Both sides agree with the statement of the learned court below that the controlling authority is Smith v. Sneller, 345 Pa. 68, 26 A.2d 452. In that case the blind plaintiff employed no cane or other compensatory aid. Speaking through Mr. Chief Justice DREW (then Justice) we said (p. 72): "While it is not negligence per se for a blind person to go unattended upon the sidewalk of a city, he does so at great risk and must always have in mind his own unfortunate disadvantage and do what a reasonably prudent person in his situation would do to ward off danger and prevent an accident. The fact that plaintiff did not anticipate the existence of the ditch across the sidewalk, in itself, does not charge him with negligence. But, it is common knowledge, chargeable to plaintiff, that obstructions and defects are not uncommon in the sidewalks of a city, any one of which may be a source of injury to the blind.Plaintiff's vision was so defective that he could not see a dangerous condition immediately in front of him. In such circumstances he was bound
[ 370 Pa. Page 452]
to take precautions which one not so afflicted need not take. In the exercise of due care for his own safety it was his duty to use one of the common, well-known compensatory devices for the blind, such as a cane, a 'seeing-eye' dog, or a companion."

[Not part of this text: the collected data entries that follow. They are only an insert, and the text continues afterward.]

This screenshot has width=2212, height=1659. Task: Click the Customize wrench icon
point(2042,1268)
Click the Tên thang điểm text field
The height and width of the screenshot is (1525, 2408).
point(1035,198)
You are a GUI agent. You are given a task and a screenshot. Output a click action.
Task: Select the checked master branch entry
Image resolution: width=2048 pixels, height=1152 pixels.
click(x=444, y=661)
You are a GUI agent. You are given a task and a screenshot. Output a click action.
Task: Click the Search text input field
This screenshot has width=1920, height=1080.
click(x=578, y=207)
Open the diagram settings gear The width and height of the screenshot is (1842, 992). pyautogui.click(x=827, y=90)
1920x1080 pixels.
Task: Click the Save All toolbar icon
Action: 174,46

In the instant case plaintiff testified that he was employing his cane as a guide, moving it laterally in order to touch the walls of abutting buildings and keep on a straight course, and also tapping the ground before him to search out obstacles in his path.Defense counsel argues: "Even as a man with sight cannot say he did not observe that which was open and obvious, neither can a blind man say that he made proper use of the cane and was unable to learn of the existence of the defect. It necessarily follows that he did not have a proper instrument, that is to say, the cane was not adequate or he did not use it properly."
We did not so decide in Smith v. Sneller, supra. A blind person is not bound to discover everything which a person of normal vision would. He is bound to use due care under the circumstances. Due care for a blind man includes a reasonable effort to compensate for his unfortunate affliction by the use of artificial aids for discerning obstacles in his path. When an effort in this direction is made, it will ordinarily be a jury question whether or not such effort was a reasonable one. The general rule applies that "Contributory negligence may be declared as a matter of law only when it is so clearly revealed that fair and reasonable persons cannot disagree as to its existence...": Guca v. Pittsburgh Railways Company, 367 Pa. 579, 583, 80 A.2d 779.
It was not unreasonable for the jury to have concluded that plaintiff exercised due care for his safety when he used his cane in the manner which he described. The uncontroverted physical facts did not effectively disprove plaintiff's testimony.